▶ [Given instruction]: Reproduce the passage of the TPU VM setup guide below from "# install all" up to and including "grep $SHARED_FS | wc -l) >= 1))", word for word.

TPU VMs are now the recommended way to use cloud TPUs. They are directly attached to TPU chips and are faster than using standalone compute VM with TPU nodes. In the example below, we will first create a startup script and then allocate the TPU VM with it.
To use Google Cloud TPUs, first install the Google Cloud SDK and log into your Google Cloud account, and project following the instructions in https://cloud.google.com/sdk/docs/quickstart.
First, let's create a TPU VM startup script by saving the content below to a file tpu_start_mae.sh
. The startup script contains the command to run when setting up a new TPU VM node and should contain all the dependencies we want to install.
Note: this script mounts Ronghang's Filestore NFS directory (xxx.xxx.xxx.xxx:/checkpoint
, where ImageNet is stored) to /checkpoint
. You should create your own Filestore NFS directory here and modify the startup script accordingly. (One should create the NFS directory in europe-west4-a
location where we will create our TPUs below).
# (save this content to a file "tpu_start_mae.sh")
# install all the dependencies needed for training
sudo pip3 install timm==0.4.12 # use timm 0.4.12 in MAE pretraining for compatibility with PyTorch 1.10
# !!! this script mounts Ronghang's NFS directory (`xxx.xxx.xxx.xxx:/checkpoint`) to `/checkpoint`.
# !!! You should create your own NFS directory in https://console.cloud.google.com/filestore/instances?authuser=1
# !!! and modify the startup script accordingly
SHARED_FS=xxx.xxx.xxx.xxx:/checkpoint
MOUNT_POINT=/checkpoint
# try mounting 10 times to avoid transient NFS mounting failures
for i in $(seq 10); do
ALREADY_MOUNTED=$(($(df -h | grep $SHARED_FS | wc -l) >= 1))
if [[ $ALREADY_MOUNTED -ne 1 ]]; then
sudo apt-get -y update
sudo apt-get -y install nfs-common
sudo mkdir -p $MOUNT_POINT
sudo mount $SHARED_FS $MOUNT_POINT
sudo chmod go+rw $MOUNT_POINT
else
break
fi
done
Now, you can create your TPU VM with the above startup script (see Cloud TPU PyTorch quickstart for more details).

▶ [Recorded data]:
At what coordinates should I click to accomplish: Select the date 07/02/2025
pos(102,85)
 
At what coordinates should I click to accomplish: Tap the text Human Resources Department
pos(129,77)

▶ [Exercise output]:
# install all the dependencies needed for training
sudo pip3 install timm==0.4.12 # use timm 0.4.12 in MAE pretraining for compatibility with PyTorch 1.10
# !!! this script mounts Ronghang's NFS directory (`xxx.xxx.xxx.xxx:/checkpoint`) to `/checkpoint`.
# !!! You should create your own NFS directory in https://console.cloud.google.com/filestore/instances?authuser=1
# !!! and modify the startup script accordingly
SHARED_FS=xxx.xxx.xxx.xxx:/checkpoint
MOUNT_POINT=/checkpoint
# try mounting 10 times to avoid transient NFS mounting failures
for i in $(seq 10); do
ALREADY_MOUNTED=$(($(df -h | grep $SHARED_FS | wc -l) >= 1))